=== Begin Enclosure ===

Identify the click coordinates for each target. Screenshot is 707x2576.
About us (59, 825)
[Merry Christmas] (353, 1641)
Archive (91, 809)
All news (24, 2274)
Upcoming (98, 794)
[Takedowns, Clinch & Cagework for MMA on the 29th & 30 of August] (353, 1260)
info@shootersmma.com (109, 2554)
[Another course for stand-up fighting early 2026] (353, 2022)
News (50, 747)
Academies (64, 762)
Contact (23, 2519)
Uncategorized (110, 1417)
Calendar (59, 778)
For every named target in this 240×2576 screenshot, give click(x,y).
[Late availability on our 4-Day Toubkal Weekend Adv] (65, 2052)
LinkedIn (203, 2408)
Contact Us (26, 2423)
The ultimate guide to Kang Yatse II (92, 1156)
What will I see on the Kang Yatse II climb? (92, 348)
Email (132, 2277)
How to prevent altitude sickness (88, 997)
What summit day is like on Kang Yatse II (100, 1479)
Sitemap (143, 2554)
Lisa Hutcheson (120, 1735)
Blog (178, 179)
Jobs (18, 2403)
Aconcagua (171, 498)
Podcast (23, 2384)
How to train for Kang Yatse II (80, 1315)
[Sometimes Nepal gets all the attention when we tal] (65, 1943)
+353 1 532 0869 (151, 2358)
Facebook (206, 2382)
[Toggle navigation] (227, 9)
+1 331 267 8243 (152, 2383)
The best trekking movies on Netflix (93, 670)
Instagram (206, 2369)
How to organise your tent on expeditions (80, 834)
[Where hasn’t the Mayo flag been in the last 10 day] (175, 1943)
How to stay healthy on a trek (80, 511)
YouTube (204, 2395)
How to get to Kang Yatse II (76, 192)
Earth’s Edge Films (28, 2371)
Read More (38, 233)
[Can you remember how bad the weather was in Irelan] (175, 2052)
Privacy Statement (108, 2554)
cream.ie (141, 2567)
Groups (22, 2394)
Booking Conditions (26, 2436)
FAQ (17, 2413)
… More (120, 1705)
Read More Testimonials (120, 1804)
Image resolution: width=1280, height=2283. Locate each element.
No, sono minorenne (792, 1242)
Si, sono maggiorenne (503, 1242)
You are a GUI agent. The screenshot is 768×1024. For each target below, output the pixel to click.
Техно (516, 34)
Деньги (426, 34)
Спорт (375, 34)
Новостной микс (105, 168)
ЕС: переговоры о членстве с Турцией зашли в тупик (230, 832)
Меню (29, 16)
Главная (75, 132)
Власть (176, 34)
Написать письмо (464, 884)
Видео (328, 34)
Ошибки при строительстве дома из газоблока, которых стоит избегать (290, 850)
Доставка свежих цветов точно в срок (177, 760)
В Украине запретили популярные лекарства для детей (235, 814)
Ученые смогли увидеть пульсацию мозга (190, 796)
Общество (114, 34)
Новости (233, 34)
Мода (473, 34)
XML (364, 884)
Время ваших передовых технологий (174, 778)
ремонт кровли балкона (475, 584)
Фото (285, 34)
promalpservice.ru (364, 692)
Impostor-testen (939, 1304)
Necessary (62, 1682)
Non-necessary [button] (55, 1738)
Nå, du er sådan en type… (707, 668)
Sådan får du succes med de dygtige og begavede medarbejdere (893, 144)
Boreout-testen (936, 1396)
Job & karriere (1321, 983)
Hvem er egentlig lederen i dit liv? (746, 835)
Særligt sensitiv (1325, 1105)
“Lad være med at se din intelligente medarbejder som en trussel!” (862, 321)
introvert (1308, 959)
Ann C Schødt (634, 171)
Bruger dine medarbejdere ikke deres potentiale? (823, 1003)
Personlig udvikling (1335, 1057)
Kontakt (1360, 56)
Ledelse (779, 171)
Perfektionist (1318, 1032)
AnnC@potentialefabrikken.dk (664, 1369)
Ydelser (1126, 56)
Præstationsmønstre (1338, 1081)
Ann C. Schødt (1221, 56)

=== End Enclosure ===

[Exercise brief] Give all of the entries again, word for word.

[Response to the task]
Identify the click coordinates for each target. Screenshot is 707x2576.
About us (59, 825)
[Merry Christmas] (353, 1641)
Archive (91, 809)
All news (24, 2274)
Upcoming (98, 794)
[Takedowns, Clinch & Cagework for MMA on the 29th & 30 of August] (353, 1260)
info@shootersmma.com (109, 2554)
[Another course for stand-up fighting early 2026] (353, 2022)
News (50, 747)
Academies (64, 762)
Contact (23, 2519)
Uncategorized (110, 1417)
Calendar (59, 778)
For every named target in this 240×2576 screenshot, give click(x,y).
[Late availability on our 4-Day Toubkal Weekend Adv] (65, 2052)
LinkedIn (203, 2408)
Contact Us (26, 2423)
The ultimate guide to Kang Yatse II (92, 1156)
What will I see on the Kang Yatse II climb? (92, 348)
Email (132, 2277)
How to prevent altitude sickness (88, 997)
What summit day is like on Kang Yatse II (100, 1479)
Sitemap (143, 2554)
Lisa Hutcheson (120, 1735)
Blog (178, 179)
Jobs (18, 2403)
Aconcagua (171, 498)
Podcast (23, 2384)
How to train for Kang Yatse II (80, 1315)
[Sometimes Nepal gets all the attention when we tal] (65, 1943)
+353 1 532 0869 (151, 2358)
Facebook (206, 2382)
[Toggle navigation] (227, 9)
+1 331 267 8243 (152, 2383)
The best trekking movies on Netflix (93, 670)
Instagram (206, 2369)
How to organise your tent on expeditions (80, 834)
[Where hasn’t the Mayo flag been in the last 10 day] (175, 1943)
How to stay healthy on a trek (80, 511)
YouTube (204, 2395)
How to get to Kang Yatse II (76, 192)
Earth’s Edge Films (28, 2371)
Read More (38, 233)
[Can you remember how bad the weather was in Irelan] (175, 2052)
Privacy Statement (108, 2554)
cream.ie (141, 2567)
Groups (22, 2394)
Booking Conditions (26, 2436)
FAQ (17, 2413)
… More (120, 1705)
Read More Testimonials (120, 1804)
Image resolution: width=1280, height=2283. Locate each element.
No, sono minorenne (792, 1242)
Si, sono maggiorenne (503, 1242)
You are a GUI agent. The screenshot is 768×1024. For each target below, output the pixel to click.
Техно (516, 34)
Деньги (426, 34)
Спорт (375, 34)
Новостной микс (105, 168)
ЕС: переговоры о членстве с Турцией зашли в тупик (230, 832)
Меню (29, 16)
Главная (75, 132)
Власть (176, 34)
Написать письмо (464, 884)
Видео (328, 34)
Ошибки при строительстве дома из газоблока, которых стоит избегать (290, 850)
Доставка свежих цветов точно в срок (177, 760)
В Украине запретили популярные лекарства для детей (235, 814)
Ученые смогли увидеть пульсацию мозга (190, 796)
Общество (114, 34)
Новости (233, 34)
Мода (473, 34)
XML (364, 884)
Время ваших передовых технологий (174, 778)
ремонт кровли балкона (475, 584)
Фото (285, 34)
promalpservice.ru (364, 692)
Impostor-testen (939, 1304)
Necessary (62, 1682)
Non-necessary [button] (55, 1738)
Nå, du er sådan en type… (707, 668)
Sådan får du succes med de dygtige og begavede medarbejdere (893, 144)
Boreout-testen (936, 1396)
Job & karriere (1321, 983)
Hvem er egentlig lederen i dit liv? (746, 835)
Særligt sensitiv (1325, 1105)
“Lad være med at se din intelligente medarbejder som en trussel!” (862, 321)
introvert (1308, 959)
Ann C Schødt (634, 171)
Bruger dine medarbejdere ikke deres potentiale? (823, 1003)
Personlig udvikling (1335, 1057)
Kontakt (1360, 56)
Ledelse (779, 171)
Perfektionist (1318, 1032)
AnnC@potentialefabrikken.dk (664, 1369)
Ydelser (1126, 56)
Præstationsmønstre (1338, 1081)
Ann C. Schødt (1221, 56)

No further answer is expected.